[START OF RAW DATA]

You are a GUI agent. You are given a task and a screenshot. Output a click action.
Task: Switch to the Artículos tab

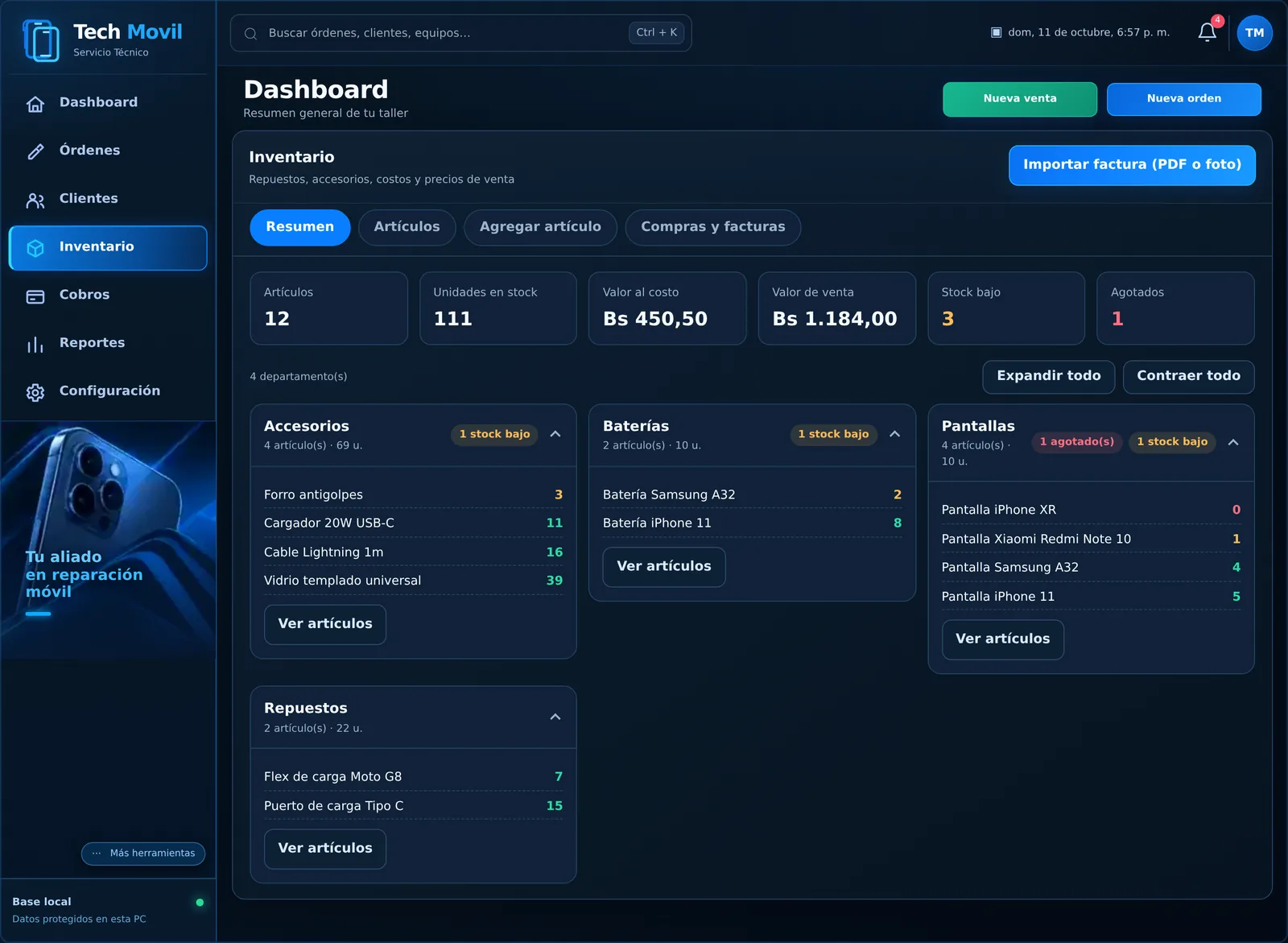pos(407,227)
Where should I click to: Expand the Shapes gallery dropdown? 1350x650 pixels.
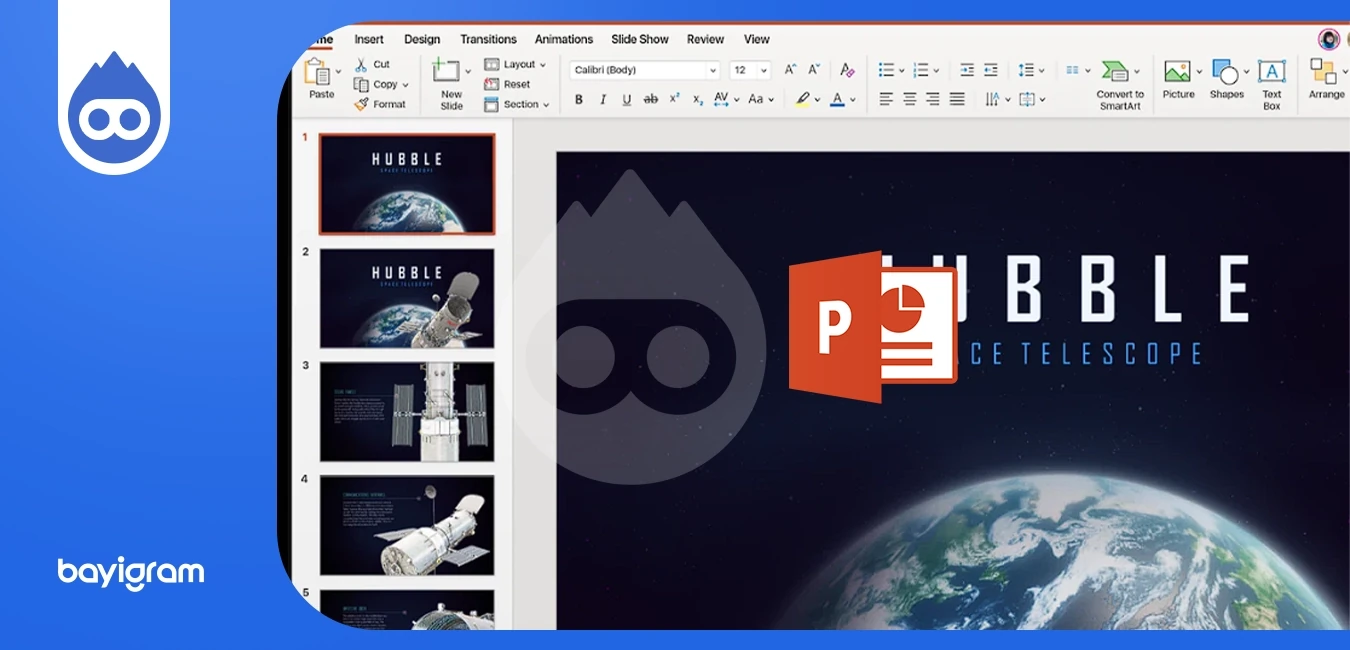tap(1246, 71)
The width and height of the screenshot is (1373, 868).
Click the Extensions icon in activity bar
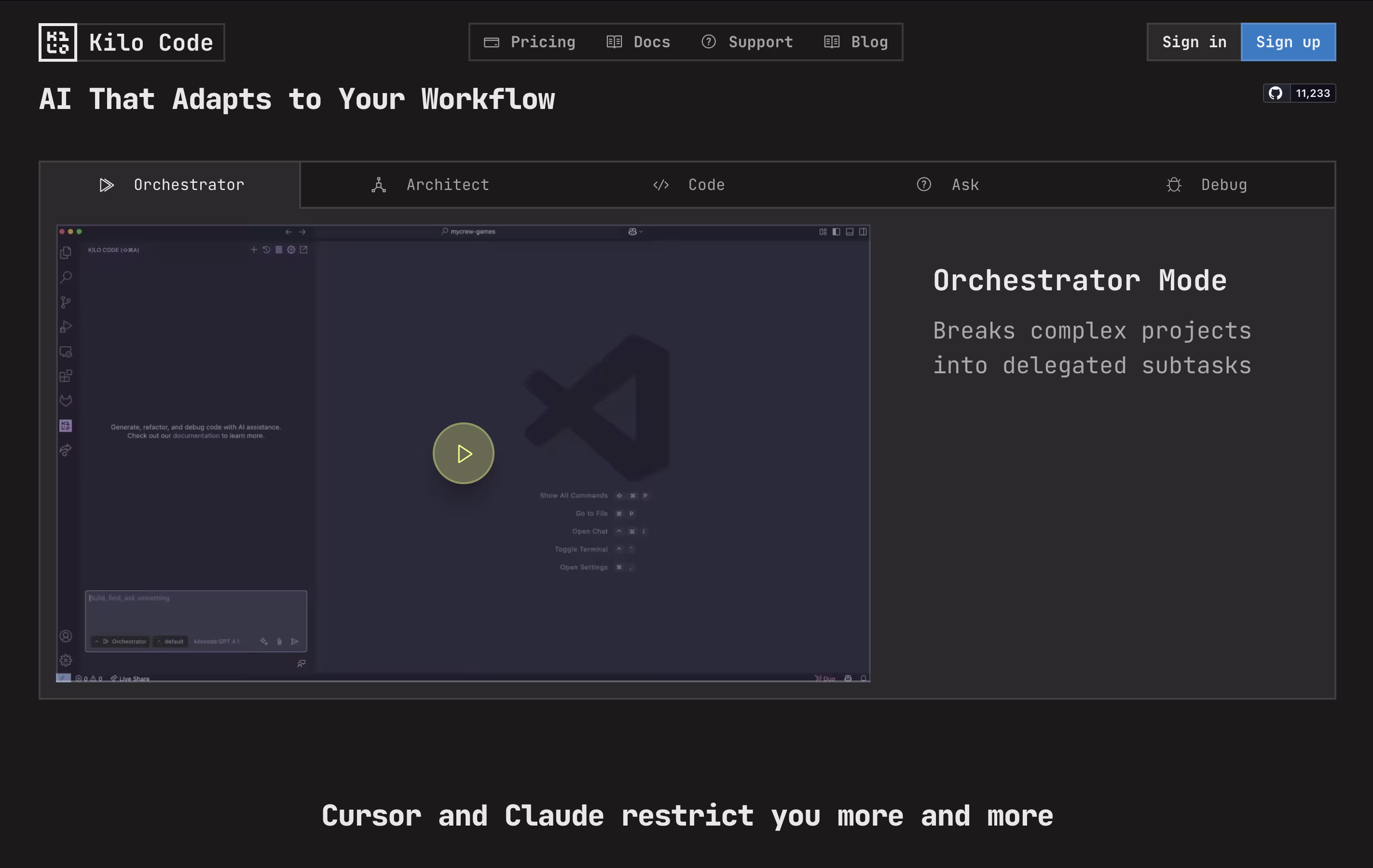(66, 376)
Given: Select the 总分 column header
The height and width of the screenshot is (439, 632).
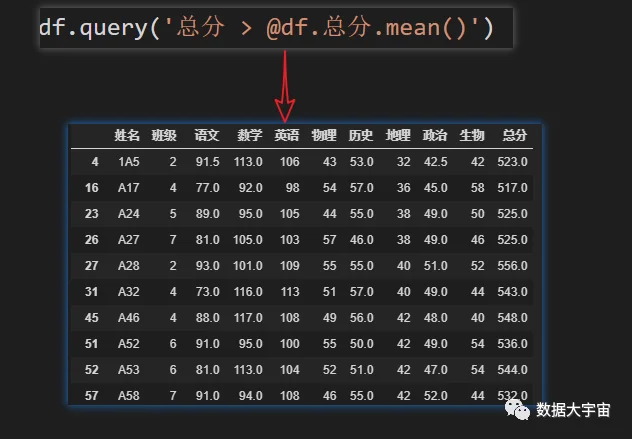Looking at the screenshot, I should [515, 135].
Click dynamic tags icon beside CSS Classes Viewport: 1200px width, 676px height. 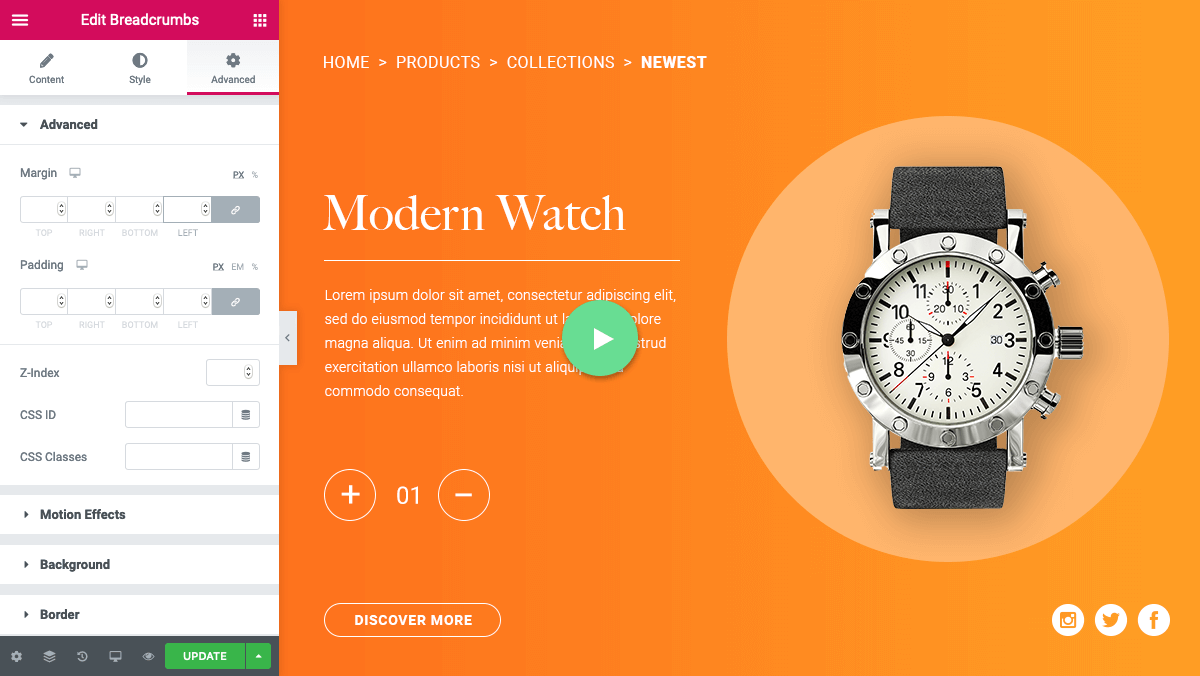(246, 457)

[END OF RAW DATA]

REQUIRED TASK:
Arrange the material from the beginning through the line containing "tap(1246, 71)" as a two-column CSV with columns instruction and action. Put each instruction and its answer on one row, each in its own quoted field with line breaks replaced by spaces, and leave out the pictures.

OUTPUT:
instruction,action
"You are a GUI agent. You are given a task and a screenshot. Output a click action. Task: Switch to the Artículos tab","pos(407,227)"
"Where should I click to: Expand the Shapes gallery dropdown? 1350x650 pixels.","tap(1246, 71)"